--- What you should do ---
Copy, pictures aside: the lines below from the one that holds "The height and width of the screenshot is (734, 922)." through the final line of the listing, both ends included, exactly as they are and nothing else.

_ _ _

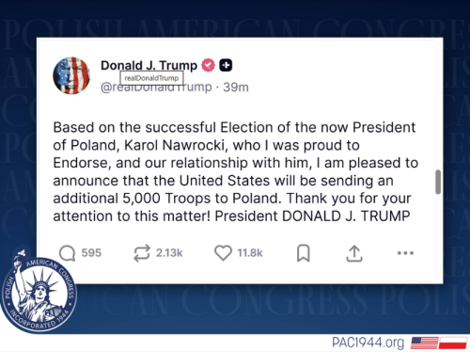Click the reply speech bubble icon

click(68, 253)
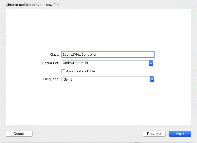Enable the Also create XIB file checkbox

coord(63,71)
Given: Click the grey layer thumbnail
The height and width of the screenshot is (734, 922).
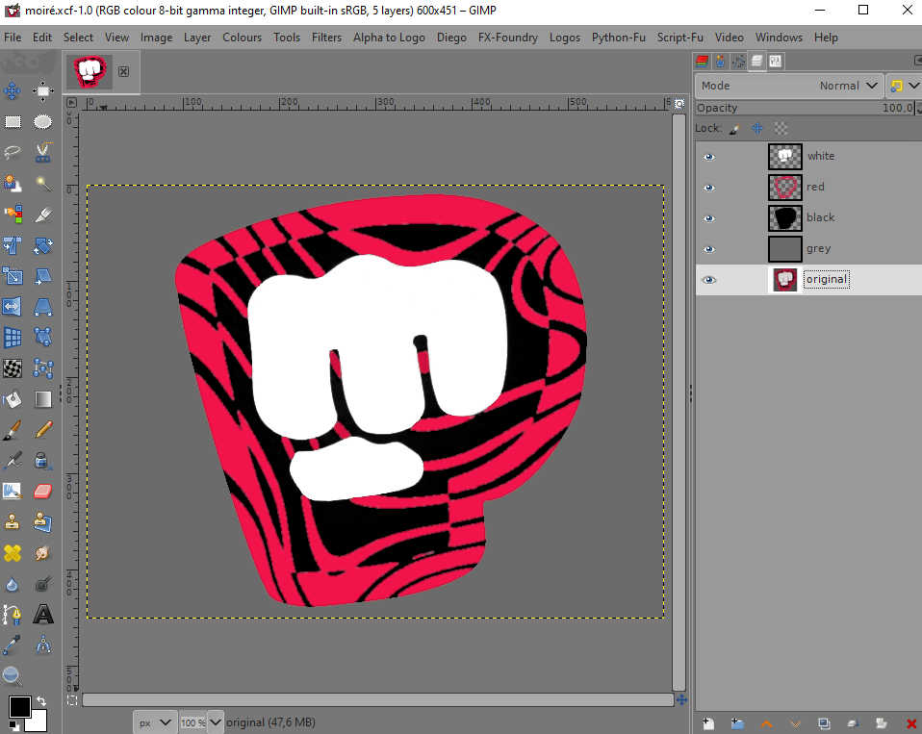Looking at the screenshot, I should pyautogui.click(x=784, y=248).
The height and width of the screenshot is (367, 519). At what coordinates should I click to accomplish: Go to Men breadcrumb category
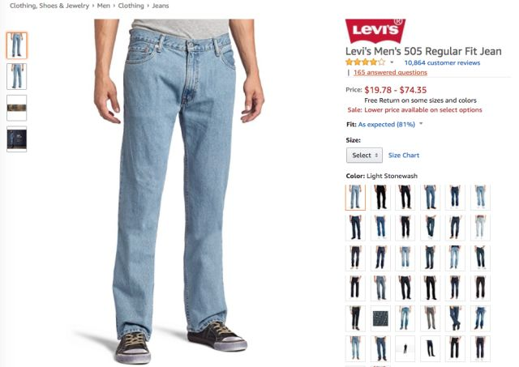coord(103,6)
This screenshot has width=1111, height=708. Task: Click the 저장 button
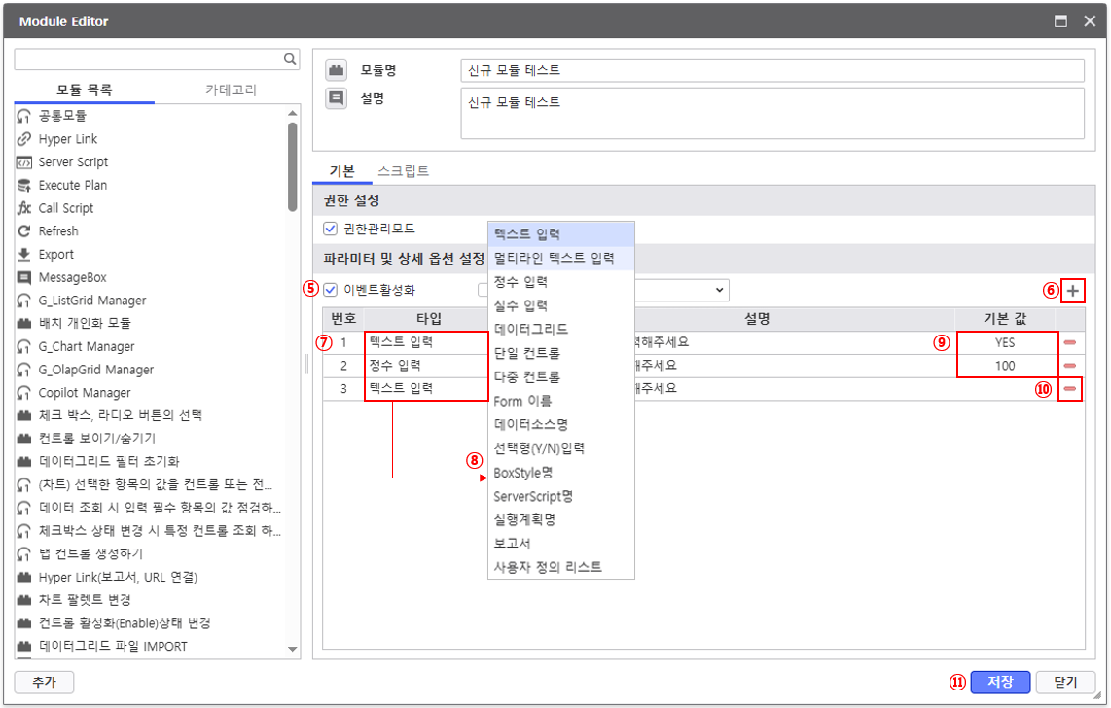[x=999, y=682]
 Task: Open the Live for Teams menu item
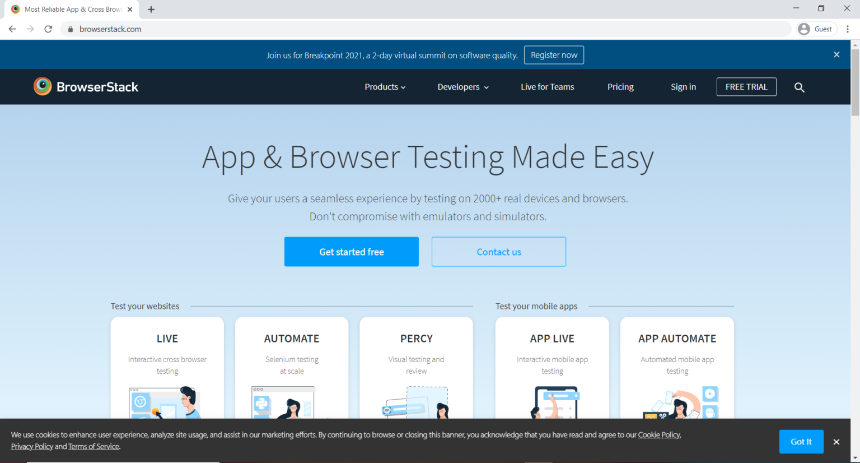[x=547, y=87]
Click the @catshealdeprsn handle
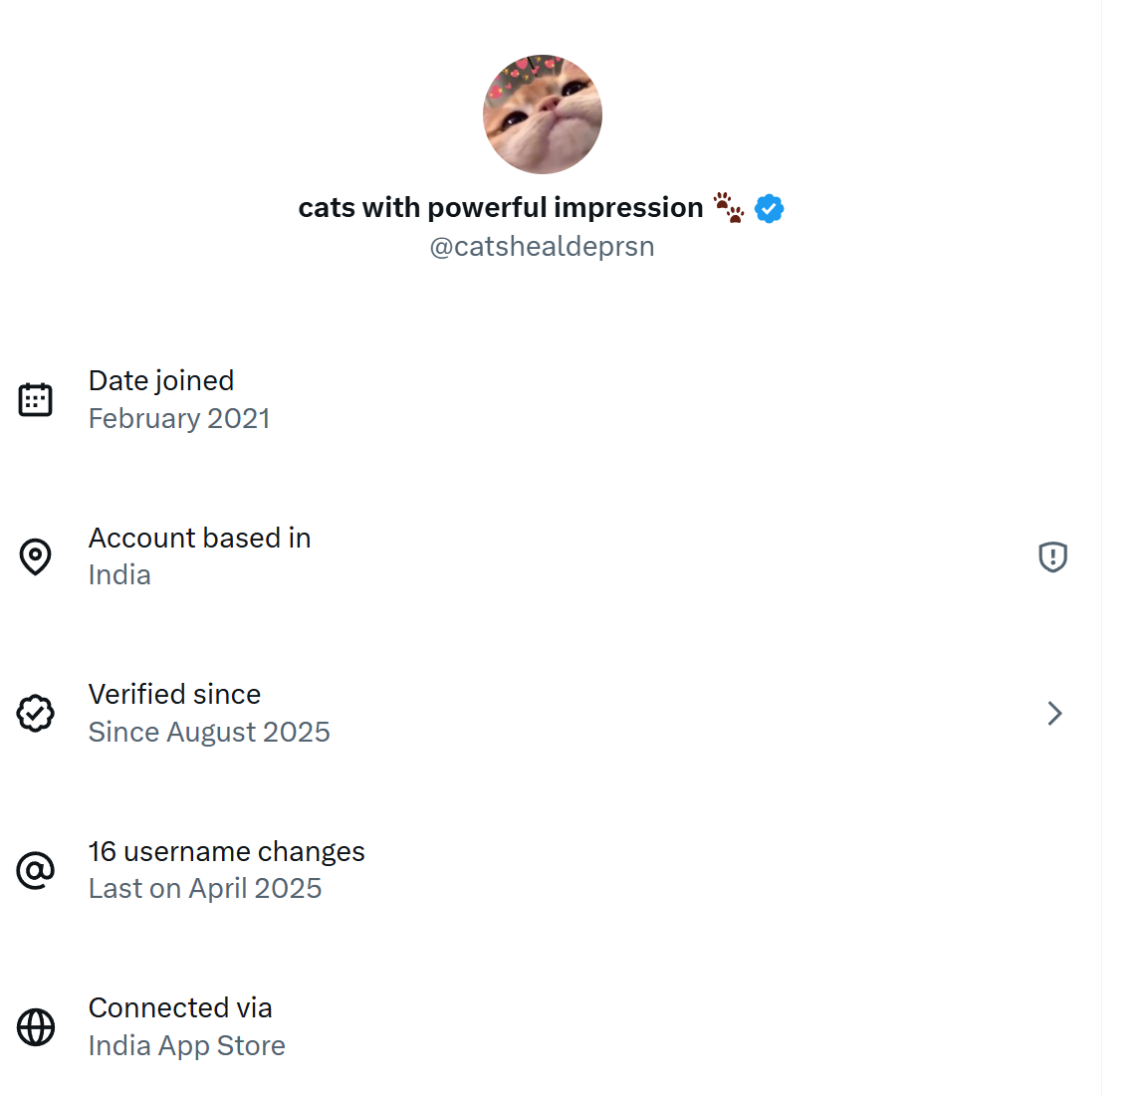Screen dimensions: 1146x1097 click(x=542, y=247)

_ _ _

--- Task result ---
The height and width of the screenshot is (734, 922).
Looking at the screenshot, I should pyautogui.click(x=784, y=248).
The height and width of the screenshot is (367, 519). At what coordinates should I click to accomplish: Go to Men breadcrumb category
coord(103,6)
This screenshot has width=1111, height=708. Task: Click the 저장 button
[x=999, y=682]
 Task: Open the Live for Teams menu item
[x=547, y=87]
Click the @catshealdeprsn handle
Screen dimensions: 1146x1097 click(x=542, y=247)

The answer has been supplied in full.